Before World War II, he devised plans aimed against the Jewish and Polish populations in territories that were to be conquered by Nazi Germany. During the war he supported the ethnic cleansing policies of the Nazis and after the invasion of the Soviet Union, served as a contact officer with Nazi collaborators on the Eastern Front.

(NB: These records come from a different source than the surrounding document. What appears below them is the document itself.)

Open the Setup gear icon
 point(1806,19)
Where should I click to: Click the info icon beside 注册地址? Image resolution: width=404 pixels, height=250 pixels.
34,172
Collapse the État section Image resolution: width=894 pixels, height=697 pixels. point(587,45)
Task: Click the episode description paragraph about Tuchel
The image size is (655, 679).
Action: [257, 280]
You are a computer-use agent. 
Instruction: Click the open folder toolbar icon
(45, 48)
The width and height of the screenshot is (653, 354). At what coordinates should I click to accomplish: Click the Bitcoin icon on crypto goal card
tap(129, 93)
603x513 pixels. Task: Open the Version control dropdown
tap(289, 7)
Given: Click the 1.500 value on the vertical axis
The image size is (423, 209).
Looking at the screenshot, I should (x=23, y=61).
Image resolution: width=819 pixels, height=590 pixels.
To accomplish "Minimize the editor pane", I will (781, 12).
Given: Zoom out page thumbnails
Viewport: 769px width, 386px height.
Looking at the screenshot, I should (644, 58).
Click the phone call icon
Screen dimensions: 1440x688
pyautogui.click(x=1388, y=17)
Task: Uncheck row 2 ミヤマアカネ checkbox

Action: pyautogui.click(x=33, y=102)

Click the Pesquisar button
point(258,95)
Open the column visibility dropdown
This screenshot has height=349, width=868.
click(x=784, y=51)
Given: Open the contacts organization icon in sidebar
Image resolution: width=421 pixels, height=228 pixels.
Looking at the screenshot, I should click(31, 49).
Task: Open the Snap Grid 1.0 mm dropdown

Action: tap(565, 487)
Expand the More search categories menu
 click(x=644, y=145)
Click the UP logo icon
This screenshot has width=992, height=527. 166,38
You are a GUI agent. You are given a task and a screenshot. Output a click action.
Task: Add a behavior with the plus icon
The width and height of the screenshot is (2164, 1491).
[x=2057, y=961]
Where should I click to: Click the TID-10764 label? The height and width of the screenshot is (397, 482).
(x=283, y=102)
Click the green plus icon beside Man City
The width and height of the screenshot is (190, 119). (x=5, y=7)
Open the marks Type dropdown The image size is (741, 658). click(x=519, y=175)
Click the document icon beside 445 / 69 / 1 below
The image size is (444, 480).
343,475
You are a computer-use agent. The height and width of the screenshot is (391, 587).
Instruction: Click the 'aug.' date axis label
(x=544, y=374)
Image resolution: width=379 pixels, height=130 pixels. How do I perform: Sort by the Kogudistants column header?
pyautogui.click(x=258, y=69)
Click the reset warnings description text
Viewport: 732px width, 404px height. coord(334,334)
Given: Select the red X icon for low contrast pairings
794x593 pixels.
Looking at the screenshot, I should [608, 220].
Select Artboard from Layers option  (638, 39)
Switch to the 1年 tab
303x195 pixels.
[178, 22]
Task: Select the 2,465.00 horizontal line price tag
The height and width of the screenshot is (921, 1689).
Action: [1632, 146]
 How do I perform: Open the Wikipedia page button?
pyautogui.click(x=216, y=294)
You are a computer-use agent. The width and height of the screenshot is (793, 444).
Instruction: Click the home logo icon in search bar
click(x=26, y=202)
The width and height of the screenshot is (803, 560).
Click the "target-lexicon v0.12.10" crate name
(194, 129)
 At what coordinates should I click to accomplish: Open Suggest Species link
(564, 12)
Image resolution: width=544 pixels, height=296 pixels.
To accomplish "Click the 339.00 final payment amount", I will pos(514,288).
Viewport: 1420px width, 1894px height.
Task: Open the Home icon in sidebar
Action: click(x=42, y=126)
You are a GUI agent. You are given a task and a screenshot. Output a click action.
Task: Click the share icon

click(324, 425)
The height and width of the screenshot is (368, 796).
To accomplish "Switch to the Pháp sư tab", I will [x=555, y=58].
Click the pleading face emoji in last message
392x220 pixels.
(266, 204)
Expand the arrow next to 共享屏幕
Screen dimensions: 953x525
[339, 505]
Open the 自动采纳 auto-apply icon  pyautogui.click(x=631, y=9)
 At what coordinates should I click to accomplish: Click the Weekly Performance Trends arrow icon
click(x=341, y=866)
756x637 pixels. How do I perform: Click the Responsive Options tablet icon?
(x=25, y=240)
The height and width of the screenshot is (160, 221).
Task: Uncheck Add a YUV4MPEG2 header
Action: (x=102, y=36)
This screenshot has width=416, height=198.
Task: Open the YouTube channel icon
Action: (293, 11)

After the war, he served as Federal Minister for Displaced Persons, Refugees and Victims of War in the Second and Third Cabinets of Chancellor Konrad Adenauer from 1953 to 1960, and as a Member of the Bundestag from 1953 to 1961 and from 1963 to 1965, during which time he represented Hildesheim from 1957 to 1961. Oberländer initially represented the All-German Bloc/League of Expellees and Deprived of Rights and served as its chairman from 1954 to 1955. In 1956 he became a member of the Christian Democratic Union. Before he entered federal politics, he served as a member of the Parliament of Bavaria from 1950 to 1953 and as Secretary of State for Refugee Affairs in the Bavarian Ministry of the Interior from 1951 to 1953.
Oberländer was born in Meiningen, Duchy of Saxe-Meiningen, part of the German Empire in 1905. At the age of 18, he participated in Adolf Hitler's Beer Hall Putsch in Munich, Bavaria, in 1923 during the existence of the Weimar Republic. After joining the Nazis in 1933, he became a senior SA commander and leader of an NSDAP district. Oberländer obtained a doctorate in Agricultural Sciences and wrote several books about the need for German intervention in the agricultural systems of Poland and the Soviet Union, which he considered "un-economic".